Oral iron supplements for children in malaria-endemic areas
Neuberger A1, Okebe J2, Yahav D3, Paul M4
1. Rambam Health Care Campus and The Ruth and Bruce Rappaport Faculty of Medicine, Technion – Israel Institute of Technology, Division of Infectious Diseases, Tel Aviv, Israel
2. Medical Research Council Unit, Banjul, Gambia
3. Beilinson Hospital, Rabin Medical Center, Department of Medicine E, Petah Tikva, Israel
4. Rambam Health Care Campus, Division of Infectious Diseases, Haifa, Israel
Neuberger A, Okebe J, Yahav D, Paul M. Oral iron supplements for children in malaria-endemic areas. Cochrane Database of Systematic Reviews 2016, Issue 2. Art.
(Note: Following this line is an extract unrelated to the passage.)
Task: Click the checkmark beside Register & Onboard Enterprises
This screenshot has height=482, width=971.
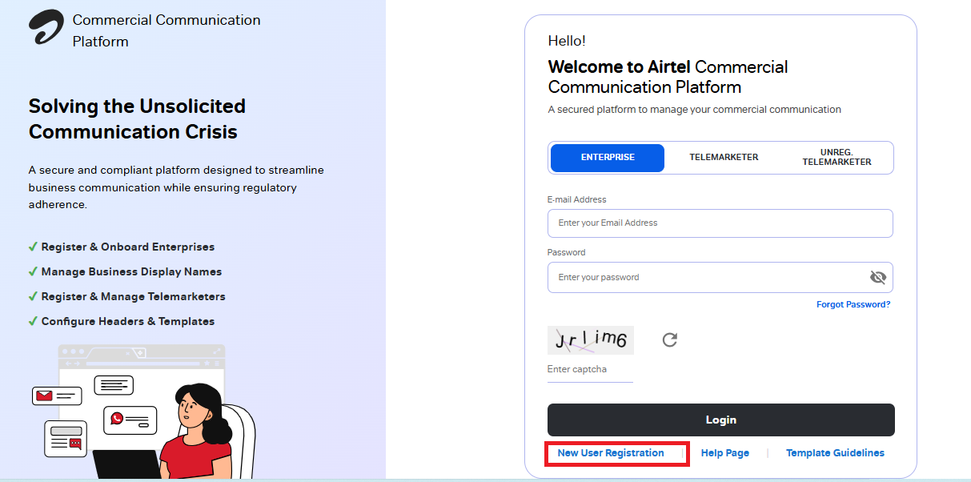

No.: CD006589. DOI: 10.1002/14651858.CD006589.pub4.
To read the full review please follow this link: 10.1002/14651858.CD006589.pub4
Why the review is important
Children living in malarial areas commonly develop anaemia. Long-term anaemia is thought to delay a child's development and make children more likely to get infections. In areas where anaemia is common, health providers may give iron to prevent anaemia, but there is a concern amongst researchers that this may increase the risk of malaria. It is thought that the iron tablets will increase iron levels in the blood, and this will promote the growth of the Plasmodium parasite that causes malaria. We aimed to assess the effects of oral iron supplementation in children living in countries where malaria is common.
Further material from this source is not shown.